# WHAT IS REQUIRED
Keeping every character intact, repeat the whole listing.

# INFORMATION

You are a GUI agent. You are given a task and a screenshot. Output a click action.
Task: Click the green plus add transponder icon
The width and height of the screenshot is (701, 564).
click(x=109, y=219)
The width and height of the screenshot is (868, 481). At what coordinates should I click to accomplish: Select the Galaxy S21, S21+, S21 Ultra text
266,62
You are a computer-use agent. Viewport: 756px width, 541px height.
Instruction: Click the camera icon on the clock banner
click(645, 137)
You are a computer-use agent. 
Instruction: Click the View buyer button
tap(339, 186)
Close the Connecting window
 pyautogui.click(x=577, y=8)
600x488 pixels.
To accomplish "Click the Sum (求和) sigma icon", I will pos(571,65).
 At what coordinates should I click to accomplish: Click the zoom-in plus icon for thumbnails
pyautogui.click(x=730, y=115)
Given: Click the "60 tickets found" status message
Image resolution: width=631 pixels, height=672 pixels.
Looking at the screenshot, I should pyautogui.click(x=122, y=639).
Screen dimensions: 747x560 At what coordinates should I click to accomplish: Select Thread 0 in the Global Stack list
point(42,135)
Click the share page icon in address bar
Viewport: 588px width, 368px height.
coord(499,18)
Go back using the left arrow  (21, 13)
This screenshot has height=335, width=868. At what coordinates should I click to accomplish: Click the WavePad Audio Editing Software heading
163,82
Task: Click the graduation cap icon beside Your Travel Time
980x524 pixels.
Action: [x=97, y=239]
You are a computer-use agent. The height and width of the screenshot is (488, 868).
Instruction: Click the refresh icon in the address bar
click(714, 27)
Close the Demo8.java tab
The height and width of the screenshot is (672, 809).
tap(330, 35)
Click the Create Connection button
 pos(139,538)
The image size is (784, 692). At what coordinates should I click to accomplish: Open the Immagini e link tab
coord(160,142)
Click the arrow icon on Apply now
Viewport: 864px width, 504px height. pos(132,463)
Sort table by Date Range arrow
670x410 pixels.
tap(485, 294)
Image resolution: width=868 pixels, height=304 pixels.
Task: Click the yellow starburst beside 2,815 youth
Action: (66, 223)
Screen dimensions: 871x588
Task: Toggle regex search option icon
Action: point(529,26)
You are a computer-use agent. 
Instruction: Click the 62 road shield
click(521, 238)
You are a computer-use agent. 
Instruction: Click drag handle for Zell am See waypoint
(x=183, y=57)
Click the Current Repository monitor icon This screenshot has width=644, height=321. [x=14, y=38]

# EXERCISE OUTPUT
You are a GUI agent. You are given a task and a screenshot. Output a click action.
Task: Click the green plus add transponder icon
The width and height of the screenshot is (701, 564).
click(x=109, y=219)
The width and height of the screenshot is (868, 481). At what coordinates should I click to accomplish: Select the Galaxy S21, S21+, S21 Ultra text
266,62
You are a computer-use agent. Viewport: 756px width, 541px height.
Instruction: Click the camera icon on the clock banner
click(645, 137)
You are a computer-use agent. 
Instruction: Click the View buyer button
tap(339, 186)
Close the Connecting window
 pyautogui.click(x=577, y=8)
600x488 pixels.
To accomplish "Click the Sum (求和) sigma icon", I will pos(571,65).
 At what coordinates should I click to accomplish: Click the zoom-in plus icon for thumbnails
pyautogui.click(x=730, y=115)
Given: Click the "60 tickets found" status message
Image resolution: width=631 pixels, height=672 pixels.
Looking at the screenshot, I should pyautogui.click(x=122, y=639).
Screen dimensions: 747x560 At what coordinates should I click to accomplish: Select Thread 0 in the Global Stack list
point(42,135)
Click the share page icon in address bar
Viewport: 588px width, 368px height.
coord(499,18)
Go back using the left arrow  (21, 13)
This screenshot has height=335, width=868. At what coordinates should I click to accomplish: Click the WavePad Audio Editing Software heading
163,82
Task: Click the graduation cap icon beside Your Travel Time
980x524 pixels.
Action: [x=97, y=239]
You are a computer-use agent. The height and width of the screenshot is (488, 868).
Instruction: Click the refresh icon in the address bar
click(714, 27)
Close the Demo8.java tab
The height and width of the screenshot is (672, 809).
tap(330, 35)
Click the Create Connection button
 pos(139,538)
The image size is (784, 692). At what coordinates should I click to accomplish: Open the Immagini e link tab
coord(160,142)
Click the arrow icon on Apply now
Viewport: 864px width, 504px height. pos(132,463)
Sort table by Date Range arrow
670x410 pixels.
tap(485, 294)
Image resolution: width=868 pixels, height=304 pixels.
Task: Click the yellow starburst beside 2,815 youth
Action: (66, 223)
Screen dimensions: 871x588
Task: Toggle regex search option icon
Action: point(529,26)
You are a computer-use agent. 
Instruction: Click the 62 road shield
click(521, 238)
You are a computer-use agent. 
Instruction: Click drag handle for Zell am See waypoint
(x=183, y=57)
Click the Current Repository monitor icon This screenshot has width=644, height=321. [x=14, y=38]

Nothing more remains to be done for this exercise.